Convert Data from Wide to Long Format¶
xlogit
processes data only in long format. However, converting data from wide to long format is a relatively easy task and xlogit
provides a convinient tool for this purpose. In this tutorial, we’ll explain the reshaping using two examples. Let’s start by importing the pandas
and numpy
python packages.
[1]:
import pandas as pd
import numpy as np
In case you haven’t installed xlogit
, you can install it using pip
as follows:
[2]:
!pip install xlogit
Collecting xlogit
Downloading https://files.pythonhosted.org/packages/60/5f/9bc576d180c366af77bc04e268536e9e34be23c52a520918aa0cb56b438e/xlogit-0.1.3-py3-none-any.whl
Requirement already satisfied: scipy>=1.0.0 in /usr/local/lib/python3.7/dist-packages (from xlogit) (1.4.1)
Requirement already satisfied: numpy>=1.13.1 in /usr/local/lib/python3.7/dist-packages (from xlogit) (1.19.5)

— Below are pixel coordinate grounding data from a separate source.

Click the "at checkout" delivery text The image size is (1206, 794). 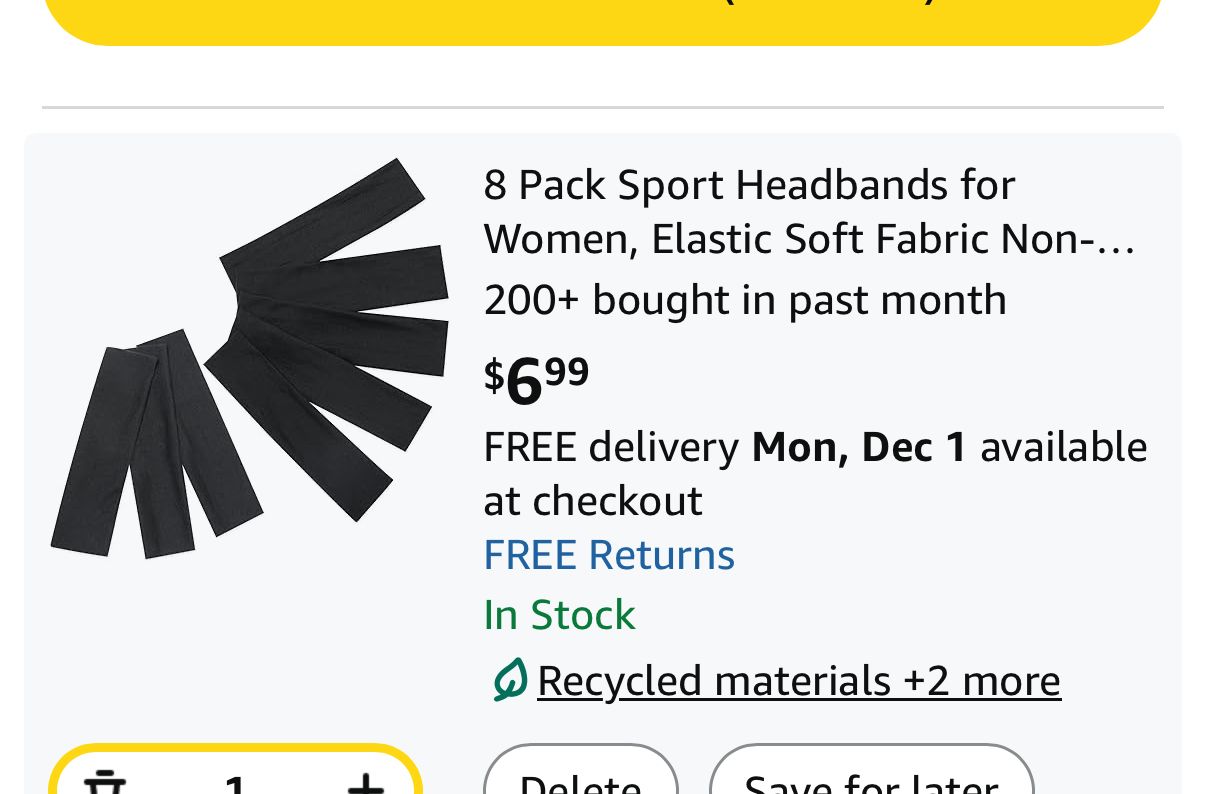click(593, 501)
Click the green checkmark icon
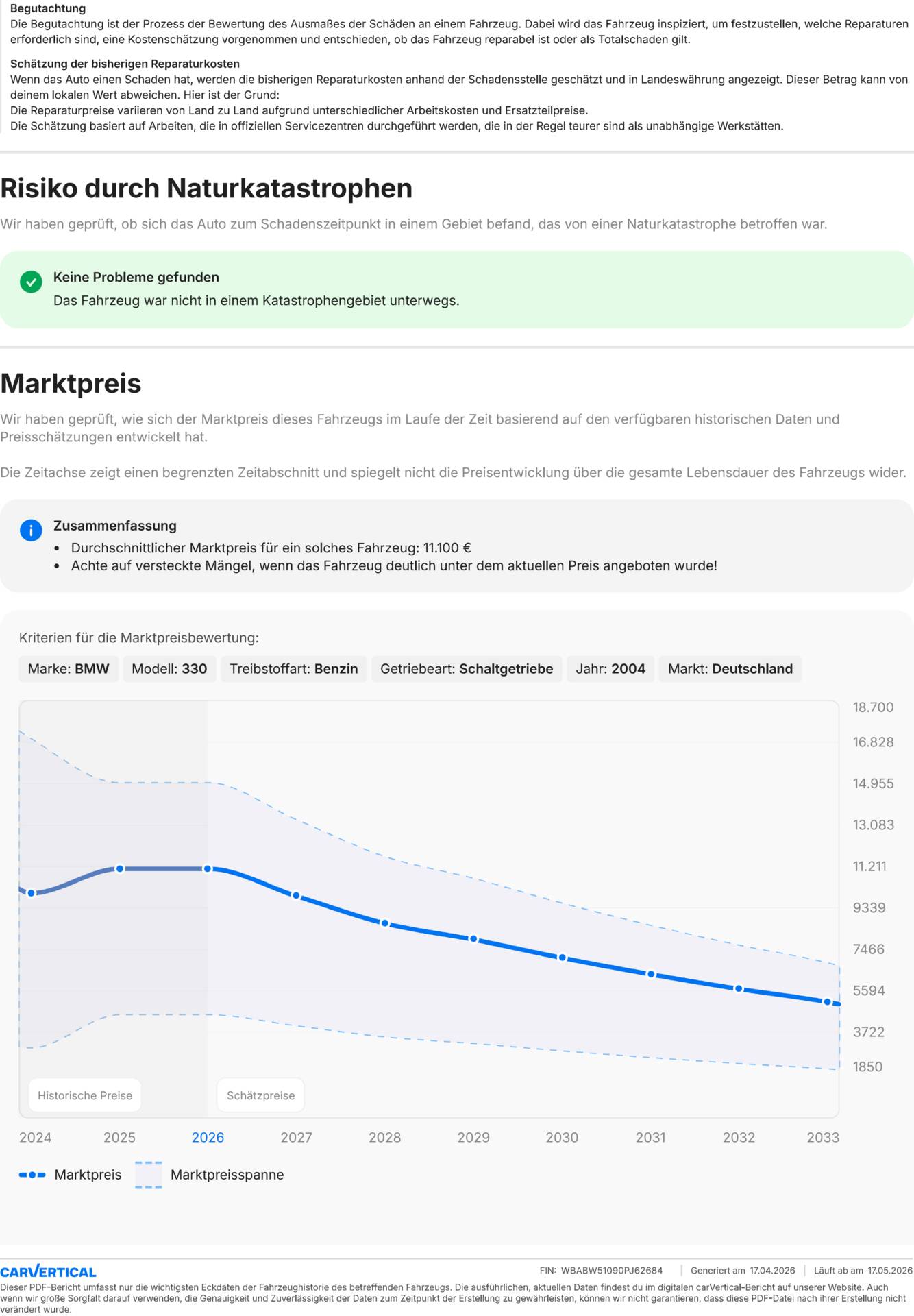 pyautogui.click(x=31, y=282)
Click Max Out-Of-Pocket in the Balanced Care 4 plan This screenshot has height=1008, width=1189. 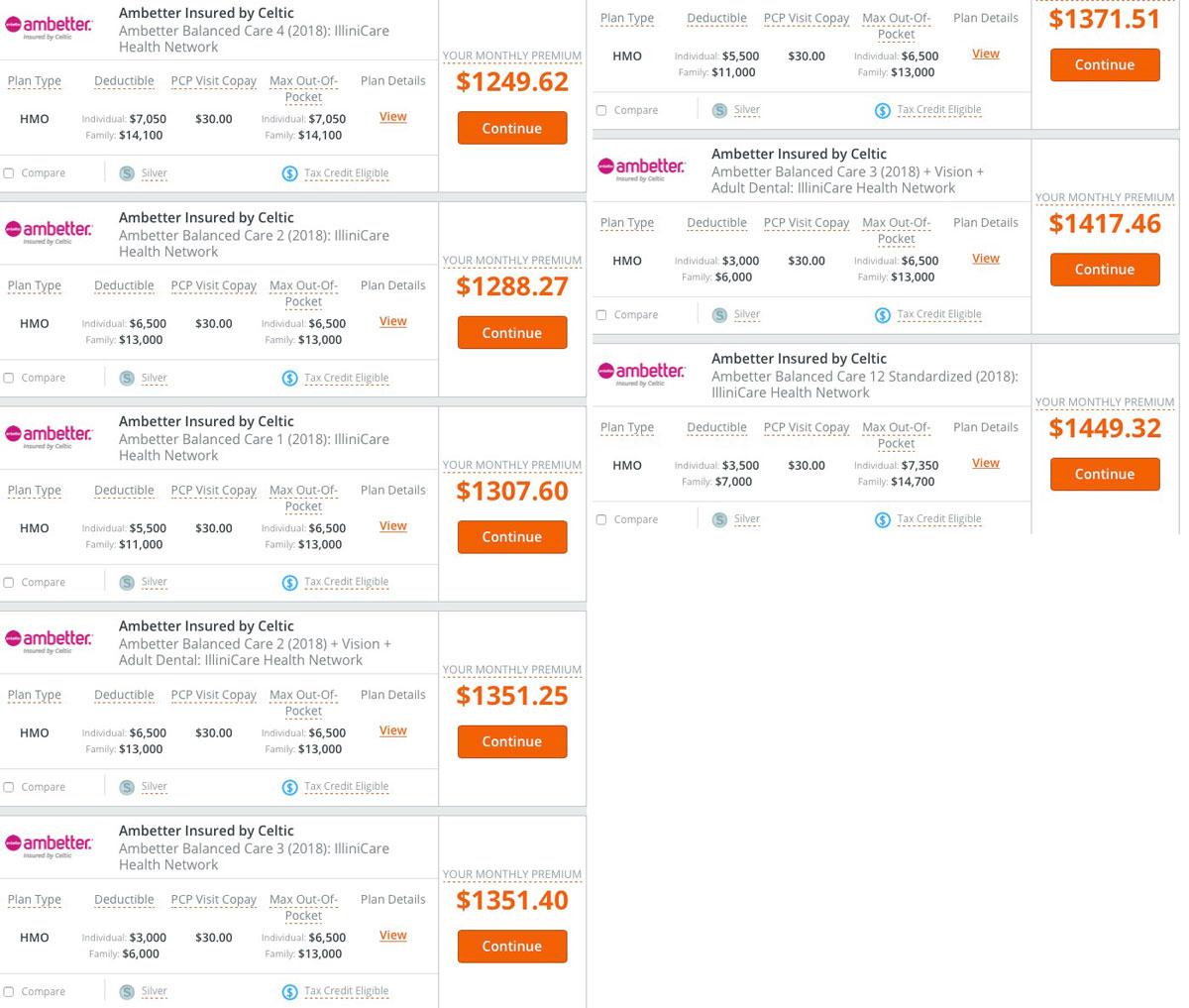(303, 88)
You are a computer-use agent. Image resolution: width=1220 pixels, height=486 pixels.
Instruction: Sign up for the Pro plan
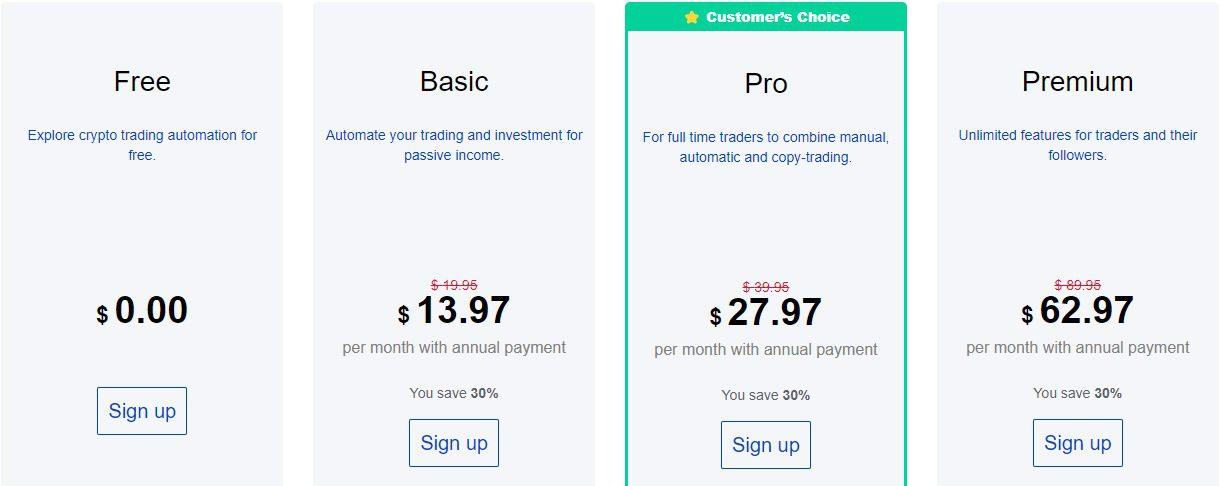[766, 445]
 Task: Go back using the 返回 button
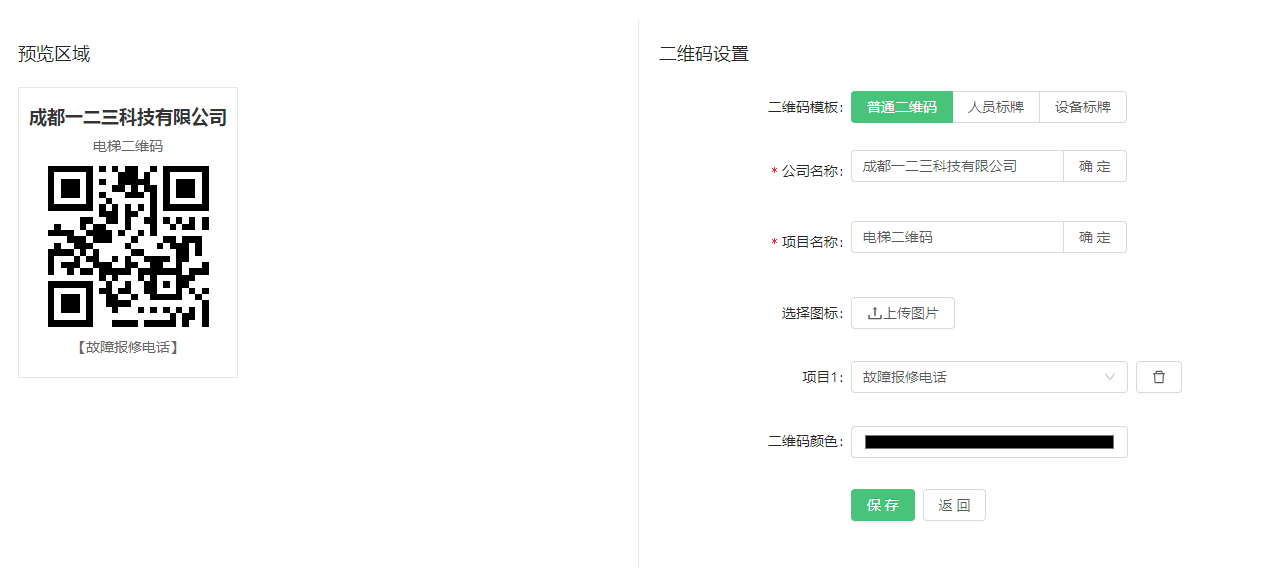(x=954, y=505)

Installing collected packages: xlogit
Successfully installed xlogit-0.1.3
Basic example¶
This example provides a quick intuition about the format conversion using pandas
.
Let’s create some artificial data in wide format for our example. Let’s assume that our dataset contains choices among three transportation modes (i.e. car, train, and bus) for two individuals identified by id
. We assume we collected the income of the individuals, and the time and cost of the transportation modes and saved the data in the df_wide
dataframe as follows:
[3]:
# Create example dataset in wide format
df_wide = pd.DataFrame({'id': [1, 2],
'income': [4, 2],
'time_car': [2, 1],
'time_train': [2, 4],
'time_bus': [4, 5],
'cost_car': [3, 7],
'cost_train': [6, 8],
'cost_bus': [9, 2],
'choice': ['bus', 'car']
})
df_wide
[3]:
id | income | time_car | time_train | time_bus | cost_car | cost_train | cost_bus | choice | |
---|---|---|---|---|---|---|---|---|---|
0 | 1 | 4 | 2 | 2 | 4 | 3 | 6 | 9 | bus |
1 | 2 | 2 | 1 | 4 | 5 | 7 | 8 | 2 | car |
The dataframe df_wide
is in wide format because every row represent a sample in the dataset. The variables time
and cost
have one column for each choice alternative, as these as alternative-specific variables. After parsing these data to long format, we want the alternative-specific variables to be in rows and not in columns; therefore, in long format every row is associated with an alternative.
To convert df_wide
to long format we use the wide_to_long
function provided by xlogit
.
[4]:
from xlogit.utils import wide_to_long
df_long = wide_to_long(df_wide, id_col='id', alt_list=['car', 'train', 'bus'],
varying=['time', 'cost'], alt_name='alt', sep='_')
df_long
[4]:
id | alt | time | cost | income | choice | |
---|---|---|---|---|---|---|
0 | 1 | bus | 4 | 9 | 4 | bus |
1 | 1 | car | 2 | 3 | 4 | bus |
2 | 1 | train | 2 | 6 | 4 | bus |
3 | 2 | bus | 5 | 2 | 2 | car |
4 | 2 | car | 1 | 7 | 2 | car |
5 | 2 | train | 4 | 8 | 2 | car |
In the long format shown above, every three rows represent an individual and every row represents an alternative. An additional column called alt
was created to indicate the alternative associated to a row, and now the variables time
and cost
have their values in different rows insted of columns. The rest of the variables (i.e. id
, choice
, and income
) are simply repeated across rows as they are associated to the same individual. For instance, the individual with id
equal to 1
has an income
of 4
, which is repeated throughout the rows of this individual. This data in long format can be now processed by xlogit
.
The wide_to_long
function takes as input the following parameters: - dataframe
: The wide-format DataFrame. - id_col
: Name of the column that uniquely identifies each sample. - alt_list
: List of alternatives. - alt_name
: Name of the alternatives column in returned dataset. - varying
: List of column names that vary across alternatives. - sep
: Separator of column names that vary across alternatives. - alt_is_prefix
: True if alternative is prefix of the variable name
or False if it is suffix. - empty_val
: Value to fill when alternative not available for a certain variable.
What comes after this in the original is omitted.